I don't understand recursion

Question

I can understand simple recursion, such as:

def count(n):
    if n <= 0:
        return
    else:
        print n
        count(n-1)

count(3)

However, when faced with more complicated code, such as, an implementation of Koch snowflake:

def koch(order, size):
    if order == 0:
            t.forward(size)
    else:
            koch(order-1, size/3)
            t.left(60)
            koch(order-1, size/3)
            t.right(120)
            koch(order-1, size/3)
            t.left(60)
            koch(order-1, size/3)

koch(1, 100)

I get confused. I do not understand how to follow these multiple recursive function calls.

To understand recursion, first you must understand recursion. — Ernest Friedman-Hill, Jul 19 '13 at 11:37
practice practice and keep practicing... until u start understanding. — Zaheer Ahmed, Jul 19 '13 at 11:38
note that in most cases an iterative algorithm is the better approach. It won't need the stack and extra function calls. And there is a rule: Every recursion can be replaced by iteration.

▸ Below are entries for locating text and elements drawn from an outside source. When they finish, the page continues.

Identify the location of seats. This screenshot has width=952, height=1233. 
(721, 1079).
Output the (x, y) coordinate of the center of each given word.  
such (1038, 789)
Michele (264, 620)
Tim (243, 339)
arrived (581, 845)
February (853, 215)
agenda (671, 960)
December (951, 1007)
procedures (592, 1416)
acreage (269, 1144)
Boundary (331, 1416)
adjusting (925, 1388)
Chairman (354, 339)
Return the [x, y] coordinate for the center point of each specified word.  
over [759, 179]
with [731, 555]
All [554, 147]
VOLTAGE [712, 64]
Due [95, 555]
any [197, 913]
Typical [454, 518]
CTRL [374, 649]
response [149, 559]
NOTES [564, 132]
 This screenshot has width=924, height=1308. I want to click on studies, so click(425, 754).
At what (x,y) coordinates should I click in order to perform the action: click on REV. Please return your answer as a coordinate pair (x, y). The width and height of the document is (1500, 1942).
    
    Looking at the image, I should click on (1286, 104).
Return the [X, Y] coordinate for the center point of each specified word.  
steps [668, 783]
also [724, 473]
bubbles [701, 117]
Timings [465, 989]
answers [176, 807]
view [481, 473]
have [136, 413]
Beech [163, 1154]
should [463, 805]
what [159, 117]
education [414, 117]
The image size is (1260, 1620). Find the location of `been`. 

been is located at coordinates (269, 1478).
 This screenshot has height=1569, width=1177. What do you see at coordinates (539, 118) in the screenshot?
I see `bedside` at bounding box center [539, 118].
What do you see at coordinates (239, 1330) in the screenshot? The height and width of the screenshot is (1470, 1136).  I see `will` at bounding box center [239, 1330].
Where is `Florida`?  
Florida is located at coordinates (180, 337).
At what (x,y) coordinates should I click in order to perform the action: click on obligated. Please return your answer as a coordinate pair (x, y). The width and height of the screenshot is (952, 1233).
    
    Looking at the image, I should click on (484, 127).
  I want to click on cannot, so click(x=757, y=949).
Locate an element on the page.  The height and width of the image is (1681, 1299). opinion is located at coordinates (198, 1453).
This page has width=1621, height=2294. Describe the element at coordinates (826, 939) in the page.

So, search for the iterative ones if you wanna have fun! :) Like [this](http://www.metashock.de/2013/07/iterative-algorithm-to-remove-a-directory-tree/) — hek2mgl, Jul 19 '13 at 11:43
@hek2mgl, but the iterative approach is prone to accumulation of floating point errors. It's easier to circumvent with the recursive approach. — John La Rooy, Jul 19 '13 at 11:52
First you need to know what is this t. Looks like the algorythm moves it forward, then changes direction, move one third forward, changes direction again, moves a thirr of a third....and so on, until order is 0. But it seems you should have not a single t, because there's not just one arm to increase, but lots of arms over arms. — Daniel Möller, Jul 19 '13 at 11:56
@gnibbler I like your comment, but don't understand it so far. can you give a link which demonstrates the problem? — hek2mgl, Jul 19 '13 at 12:11
possible duplicate of [Understanding recursion](http://stackoverflow.com/questions/717725/understanding-recursion) — ethan, Jul 19 '13 at 12:25
@hek2mgl, you mean the floating point errors? If you run `koch` to enough levels, you will finish up at a slightly different point that if you run only one or a few levels deep. — John La Rooy, Jul 19 '13 at 12:26
@gnibbler please explain. I'm not a python expert, but the topic should be general. Please explain also the advantage to iterative algorithms.. My poor understanding tells me that recursion is always limited because of the stack.. would really like to get teached — hek2mgl, Jul 19 '13 at 12:36
@hek2mgl, It's not Python specific. Do you understand that there are errors due to loss of precision when adding small floating point numbers to large ones? — John La Rooy, Jul 19 '13 at 12:54
@gnibbler Seems that I don't understand that currently as I didn't had a deeper look into `koch()`. But now I understand that you are pointing more to the `koch()` function than to general recursion. I've had in mind recursion in general when writing comments. — hek2mgl, Jul 19 '13 at 12:58
Also see http://stackoverflow.com/questions/17745148/i-dont-understand-recursion — llb, Jul 19 '13 at 13:33

score 2 · Accepted Answer · answered Jul 19 '13 at 11:41

2

I don't think it's especially easy for anyone to visualize the execution path in detail in their head. Drawing a tree, with the nodes representing the individual recursive calls, is a good way to visualize it on paper. If each node is a bubble, you can put information about variable states, etc., in them. In the situation where there are multiple recursive calls, each node will have multiple trees under it, representing a timeline.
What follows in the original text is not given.